12 de junio de 2026

Gazapito: género equivocado

Por Cazador
30 de mayo de 2018
Por Cazador
30 de mayo de 2018

Por Cazador

Parecería que muchas personas, incluso algunas cuya figuración pública debería exigirles un uso muy correcto del idioma, no se han dado cuenta de que la palabra “persona” es voz femenina, al igual que su plural “personas”.

Pruebas al canto: el pasado 4 de mayo a las 7:10 de la mañana, en Noticias RCN, el ministro del Interior, Guillermo Rivera, al referirse a la lucha contra la criminalidad, dijo textualmente: “Fueron capturados cinco personas”.

Esa misma tarde, a las 6:25, en ese gran programa radial llamado “Voces RCN”, que dirige con lujo de competencia el doctor Juan Carlos Iragorri, el locutor de turno decía, sin siquiera sonrojarse: “Esas personas estaban siendo investigados”.

Y unos días después, el 10 de mayo a las 8:20 de la mañana, en un debate sobe los parapolíticos en le JEP, el ilustre abogado Francisco Barbosa, quien por su experiencia en la controversia judicial y, además, por su calidad de profesor universitario, debe manejar una expresión oral de calidad, dejó escapar un gazapo parecido a los anteriores, cuando habló de “personas que han sido condenados”.

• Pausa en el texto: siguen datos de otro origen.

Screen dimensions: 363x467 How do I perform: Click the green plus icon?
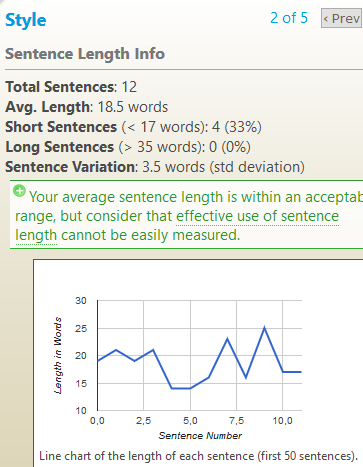pyautogui.click(x=19, y=191)
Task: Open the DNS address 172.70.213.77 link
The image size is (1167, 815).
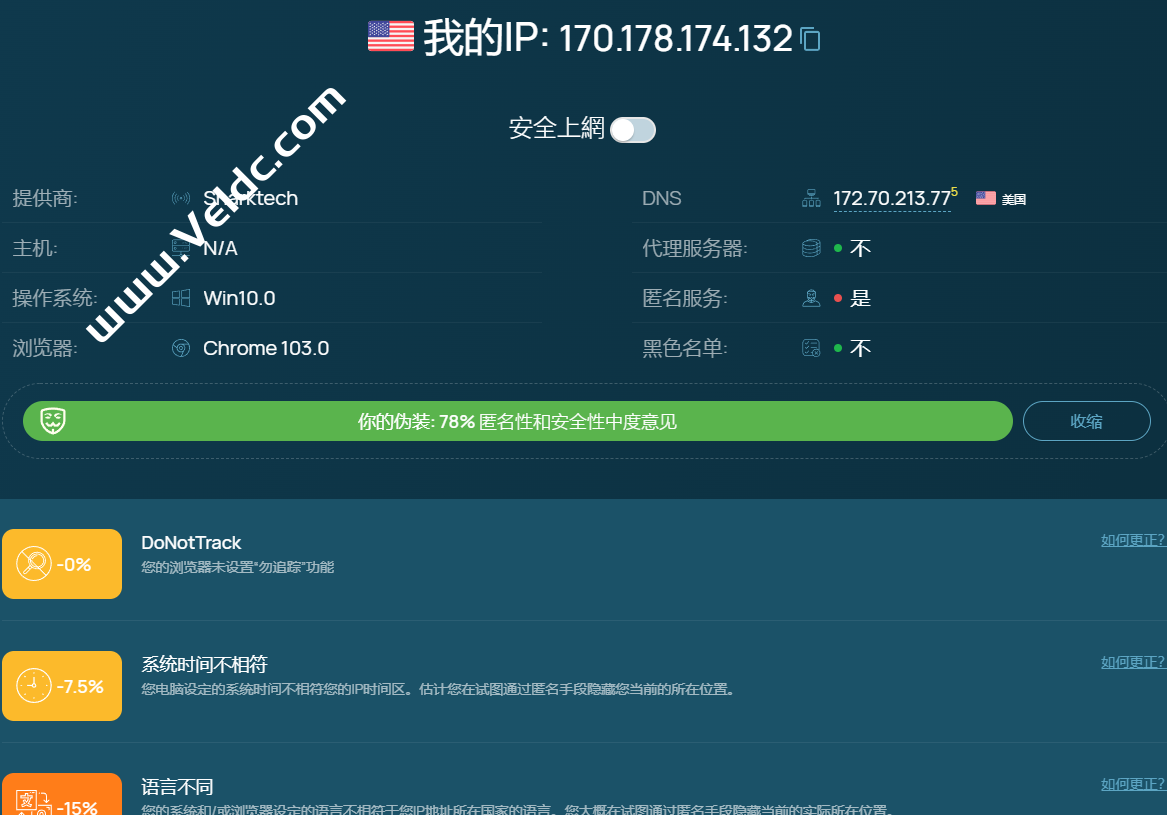Action: click(891, 198)
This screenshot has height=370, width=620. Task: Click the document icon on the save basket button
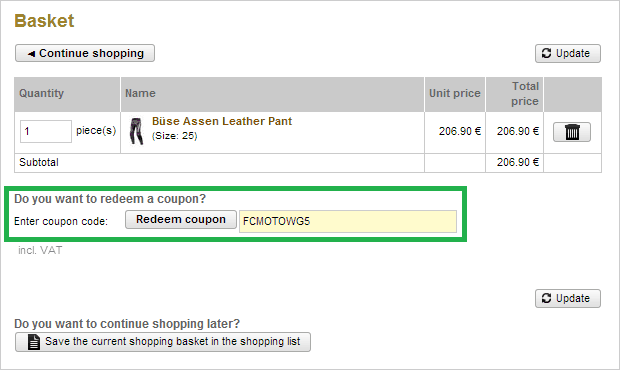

“Persona” es una palabra del género femenino, sin importar el sexo de los seres a los cuales se refiere. Son personas, así sean hombres, mujeres e, incluso, homosexuales. Desde cuando las falsas feministas convencieron a gran parte de los hispanoparlantes, de que hay que decir “trabajadores y trabajadoras”, “los y las jóvenes”, “ciudadanos y ciudadanas”, “amigos y amigas”  (lo que le sonaba hasta gracioso a Carlos Lleras Restrepo en la iniciación de todos sus discursos), y hasta la ridiculez de “niños, niñas y adolescentes”, con lo que se saltaron la varias veces centenaria norma según la cual, cuando se usa una palabra masculina en sentido general, incluye a los sujetos de ambos  géneros, ha venido haciendo carrera esa redundante e innecesaria forma de hablar. Y se ha venido creando la confusión de que género gramatical y sexo son la misma cosa. Y no hay tal. La concordancia entre verbo y sujeto, y entre adjetivo y nombre, se hace con base en el género gramatical del sujeto, no en su identidad sexual.